TEXT EXCERPT ->
Different researchers grant the right to apply all methods that permit the generation of insights to ideologies that the discourses promote. The critical discourse analysis investigates different text echelons that range from micro, macro, and meso levels of text to identify political motives in them.

Critical discourse analysis involves the utilisation of different techniques of studying language and texts as a cultural and social practice (Seale 2004). It draws its tenets from the poststructuralist pedagogy that investigates the functions of all institutional sites.

It also contends that language and texts play important roles in the development of human ideologies and identities (Eisenhart & Barbara 2008). Similar to the concerns of Bourdieu’s sociology, critical discourse analysis holds that texts and/or interactions with them utilise embodied approaches that operate in different social fields (Seale 2004).

Critical discourse also draws some of its facets from the ideologies of the neo-Marxist theory of culture, which assumes that discourses are created and utilised in the political economy. This observation perhaps explains its particular focus on political motives. Thus, it is different from discourse analysis to the extent that it has specific areas of interest.

Discourse analysis focuses on a variety of genres, including phonology, pragmatics, communication ethnography, conversation analysis, critical discourse analysis, rhetoric, text linguistics, and functional grammar amongst others (Bromley 2001; Crang & Cook 2007). Hence, critical discourse analysis is a genre of discourse analysis.

Considering that discourse analysis has a variety of genres, including critical discourse analysis, the difference between the two concepts is clear with reference to the structures and the main concerns of the critical discourse analysis. Practice techniques that are deployed in critical discourse analysis are borrowed from interdisciplinary fields.

For example, just like in the case of pragmatics, the theory of speech acts, and narratology, which are advanced in discourse analysis, critical discourse analysis holds that texts comprise a complex mechanism for social actions, which take place in sophisticated contexts on a social platform (Gee 2005).

Functional linguistics studies depict the manner in which language forms can relate to achieve ideological functions. The theory is used in the critical discourse analysis as an analytic tool for establishing the relations between culture, politics, gender, and social classes.

Critical discourse analysis acknowledges the existence of asymmetries in resources and power among different speakers, including people who listen to them. It holds that writers and readers have unequal accessibility to social and linguistic resources, a situation that reveals their differences in social contexts.

From the paradigms of discourse analysis, discussion combines with languages to influence the ideologies of people’s daily affairs and hence the asymmetry that is evident between textual portrayals and the relations of power. The CDA is both constructive and deconstructive.

From the paradigms of power and textual portrayals, in a deconstructive approach, CDA renders power relationship themes problematic in a society as expressed through written texts and talks. In a constructive approach, it advocates the increased development of critical skills that are necessary for the analysis of discourses and various social relations to ensure equity in terms of resource distribution (Keller 2011).

Discourse analysis deploys text as its main unit of analysis. This approach differs from discourse analysis, which can use a sound and its patterns, textual frameworks, and rhetoric in the analysis. CDA considers texts social actions that form meaningful and reasoned printed and verbal language.

GIVEN REQUEST 1 -> In the text about critical discourse analysis, shorten the paragraph beginning "Critical discourse analysis acknowledges the existence" and keep its main facts.

INPUT ROWS ->

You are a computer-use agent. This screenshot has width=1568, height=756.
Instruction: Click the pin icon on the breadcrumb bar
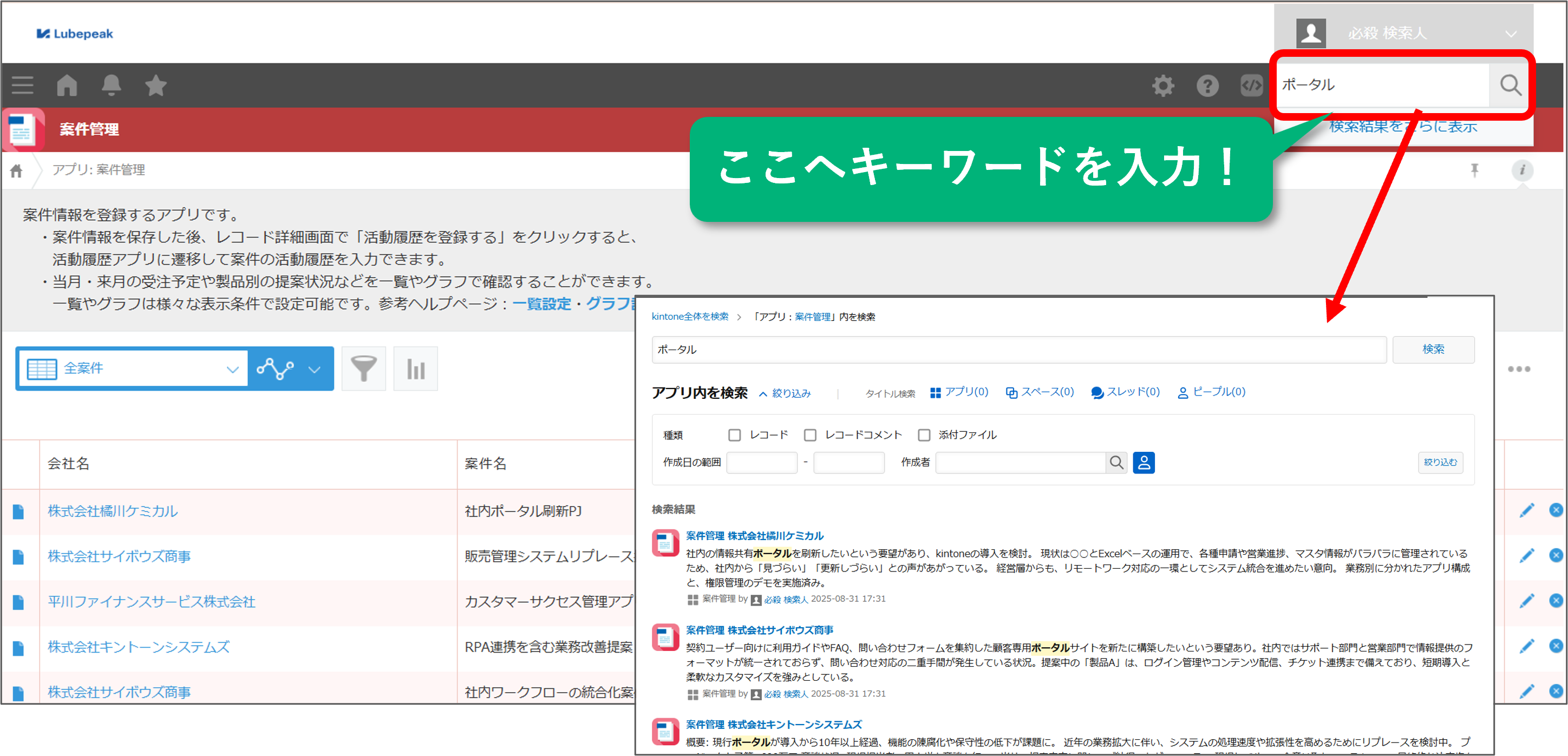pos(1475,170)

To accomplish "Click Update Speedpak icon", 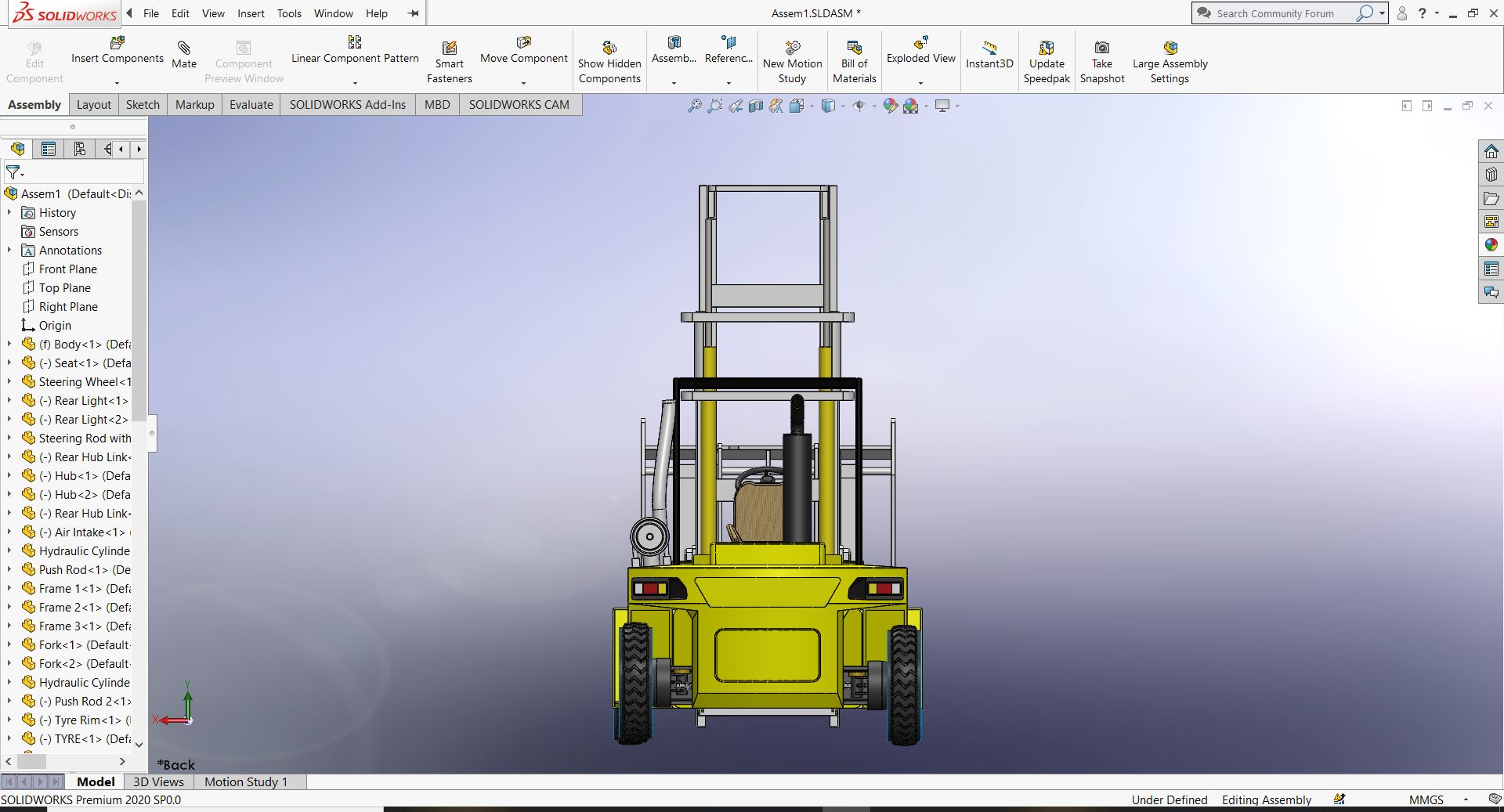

* * *

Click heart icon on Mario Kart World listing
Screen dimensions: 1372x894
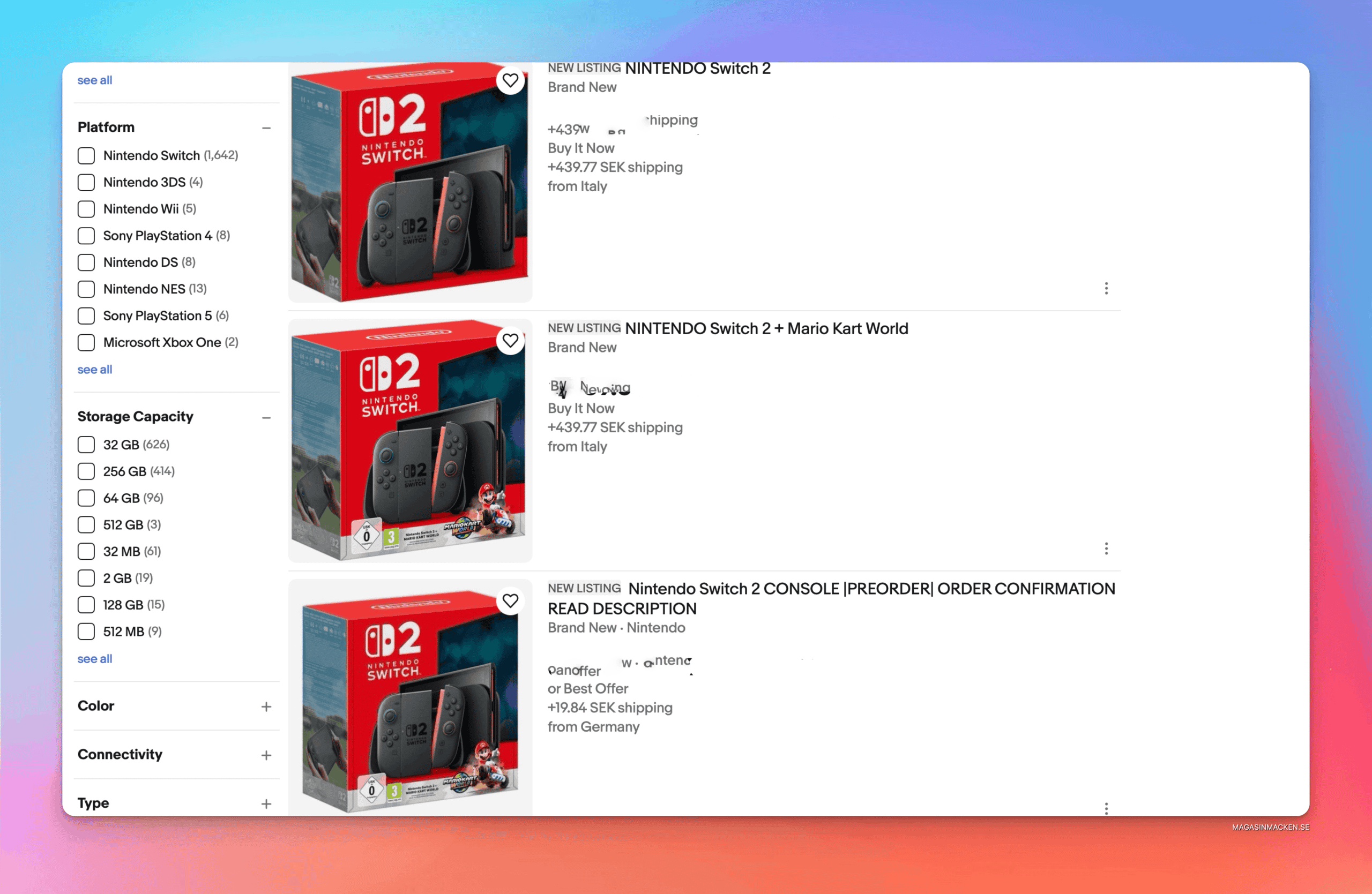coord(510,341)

==

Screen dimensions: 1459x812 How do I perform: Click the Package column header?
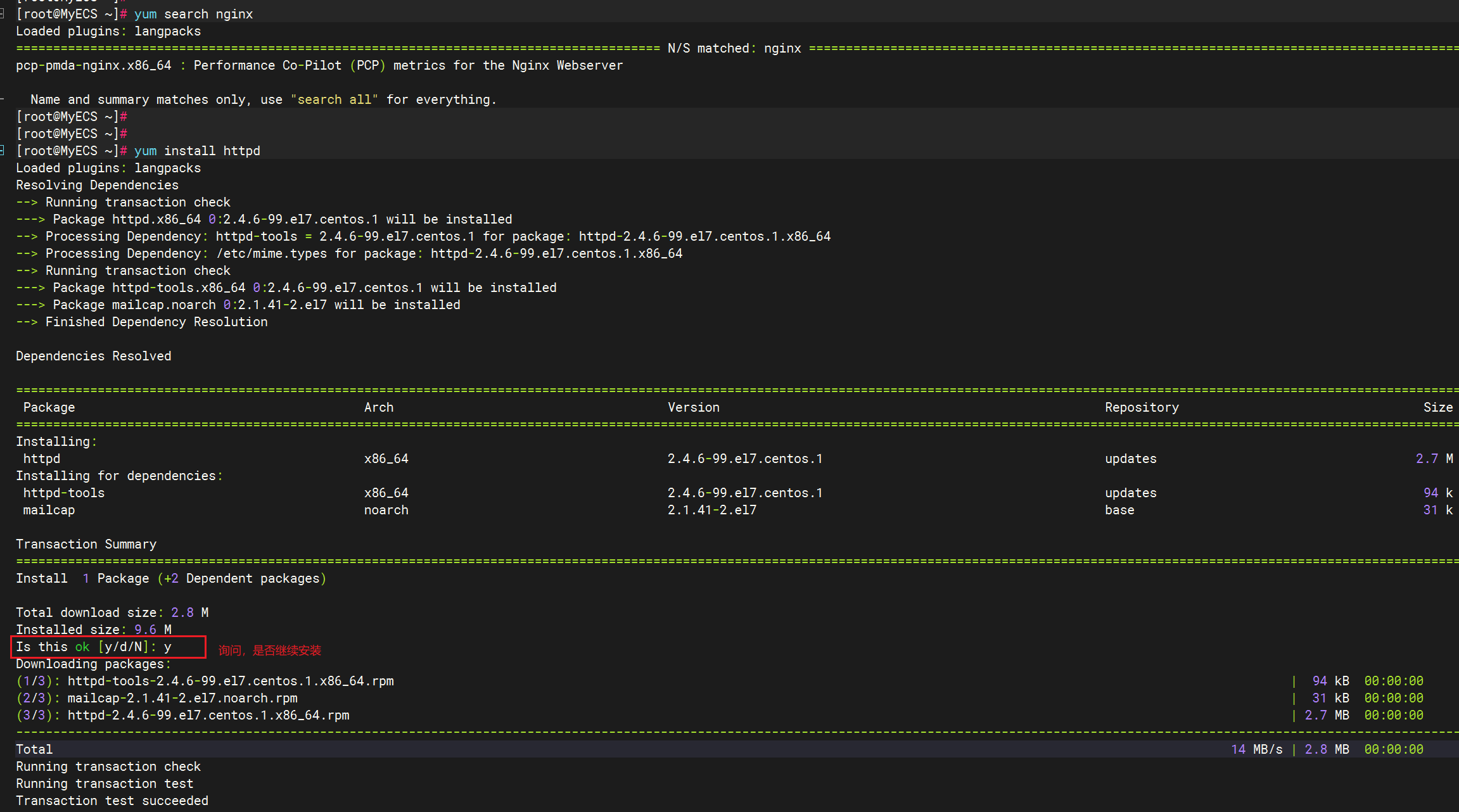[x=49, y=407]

GIVEN REQUEST 2 -> In the records, put the lines from the one containing "Screen dimensions: 1459x812" up to and including the one containing "[x=49, y=407]" into a JSON list of strings, one string per line, skipping blank lines and leaving out the pictures.

FULL OUTPUT 1 -> Critical discourse analysis recognizes unequal power and resources among speakers and their listeners. It holds that writers and readers have unequal access to social and linguistic resources, which shows their differences in social contexts.

FULL OUTPUT 2 ->
[
  "Screen dimensions: 1459x812 How do I perform: Click the Package column header?",
  "[x=49, y=407]"
]